§ Entries shown:
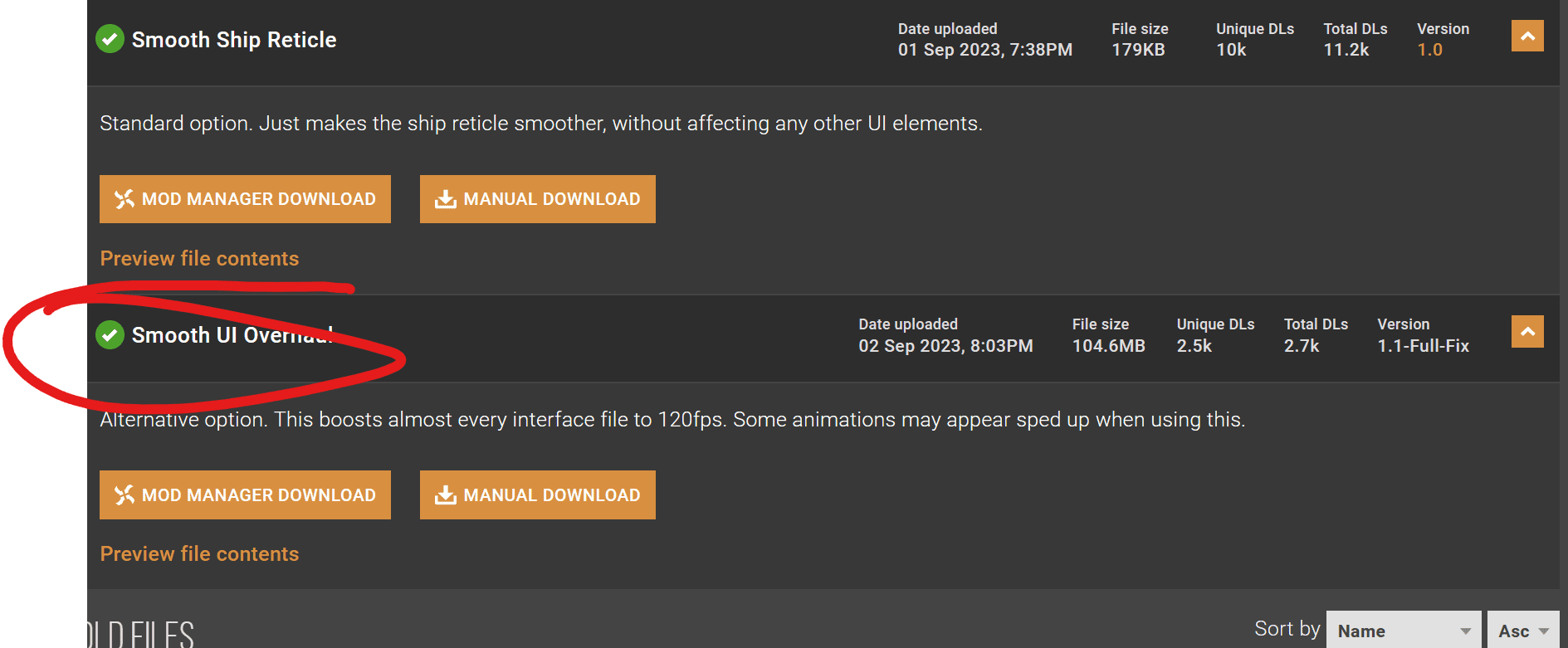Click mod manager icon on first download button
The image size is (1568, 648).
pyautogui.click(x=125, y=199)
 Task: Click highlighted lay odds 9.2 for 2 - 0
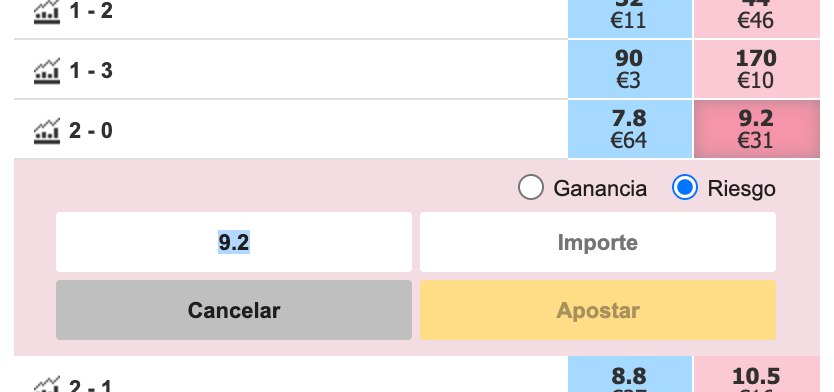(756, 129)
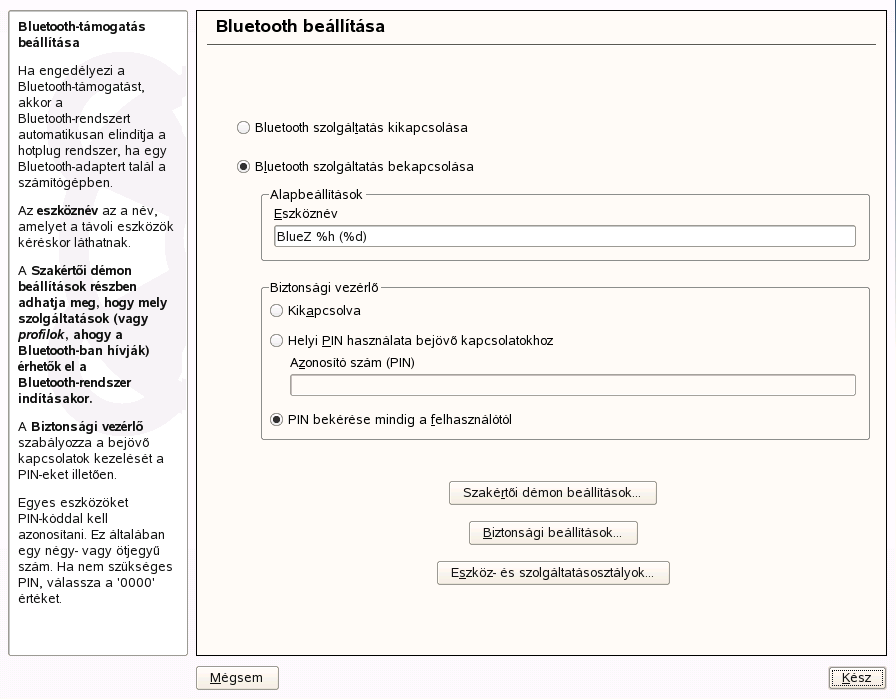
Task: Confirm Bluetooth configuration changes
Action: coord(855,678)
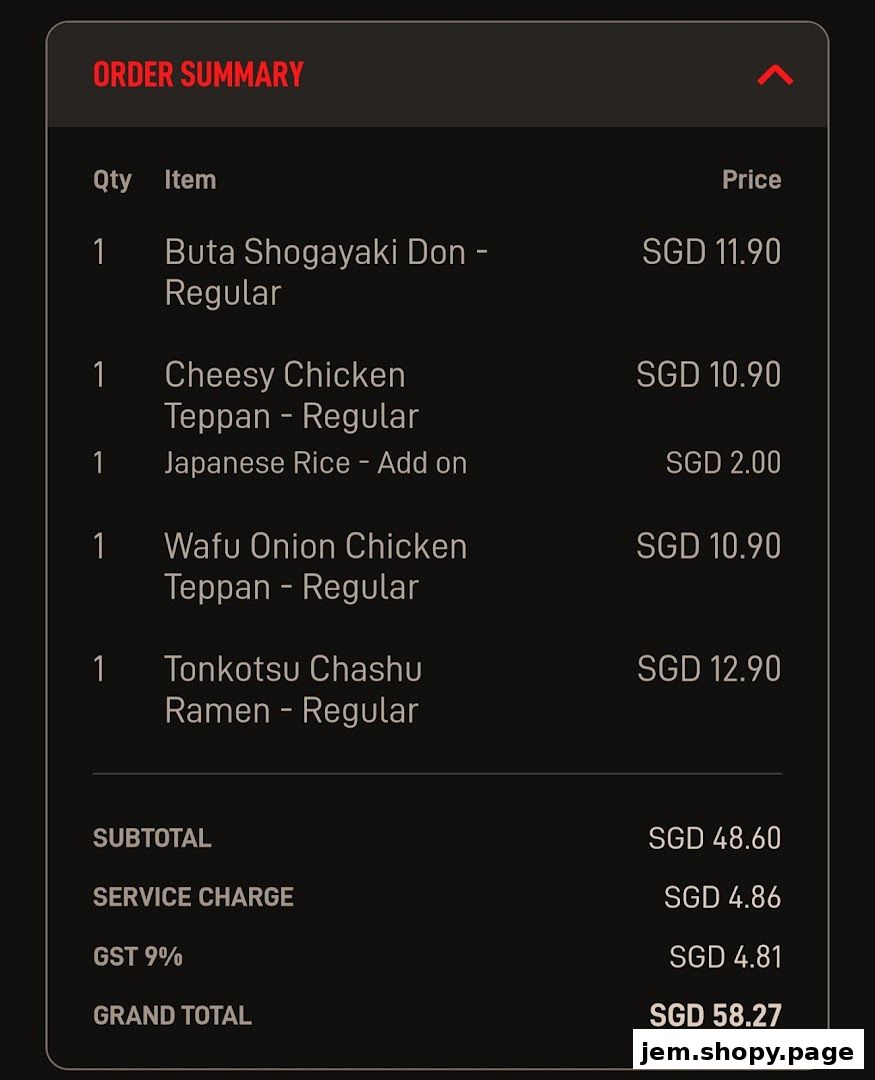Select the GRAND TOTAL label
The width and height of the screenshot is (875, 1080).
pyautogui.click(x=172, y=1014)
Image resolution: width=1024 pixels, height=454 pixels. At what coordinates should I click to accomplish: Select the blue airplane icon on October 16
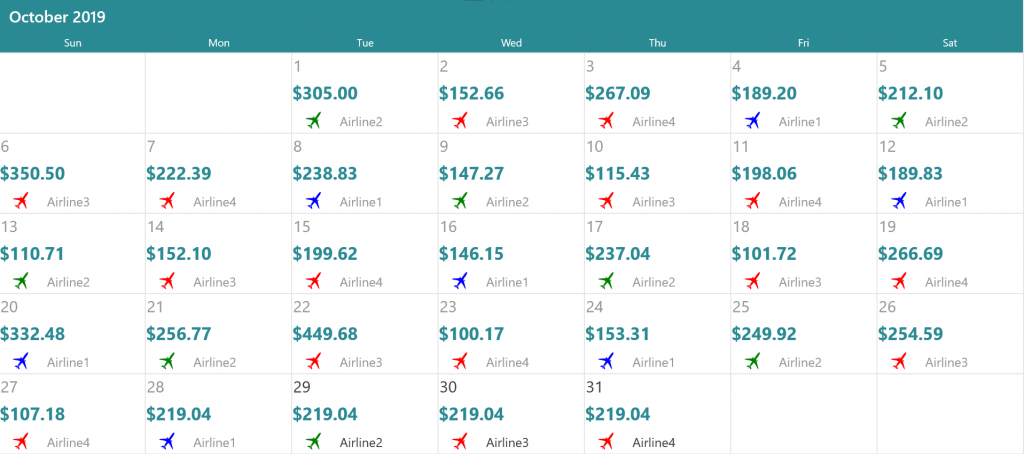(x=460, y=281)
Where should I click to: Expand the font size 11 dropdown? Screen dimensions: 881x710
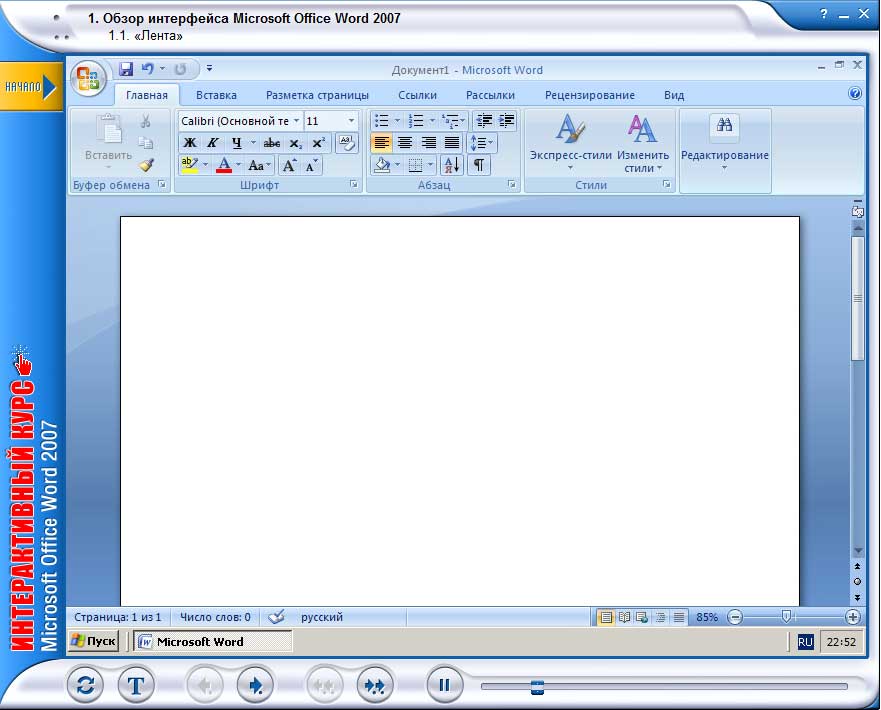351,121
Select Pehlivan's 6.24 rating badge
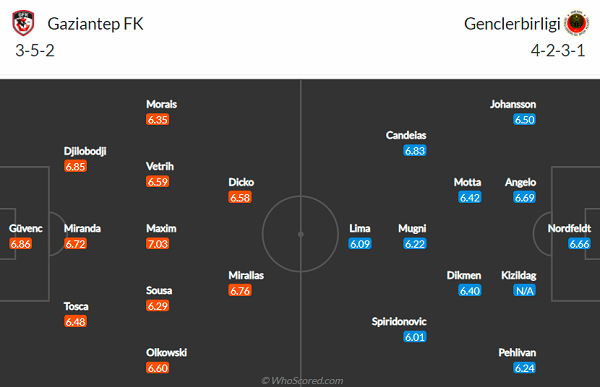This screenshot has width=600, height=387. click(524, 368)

§ Work item: Print, without pictures, exactly the lines from the one containing "Task: Click highlighted" through the final line of the records above.

§ Response to this exercise:
 Task: Click highlighted lay odds 9.2 for 2 - 0
(756, 129)
Task: Confirm Bluetooth configuration changes
Action: coord(855,678)
Select the GRAND TOTAL label
The width and height of the screenshot is (875, 1080).
pyautogui.click(x=172, y=1014)
Image resolution: width=1024 pixels, height=454 pixels. At what coordinates should I click to accomplish: Select the blue airplane icon on October 16
(x=460, y=281)
Where should I click to: Expand the font size 11 dropdown? Screen dimensions: 881x710
351,121
Select Pehlivan's 6.24 rating badge
This screenshot has width=600, height=387. click(524, 368)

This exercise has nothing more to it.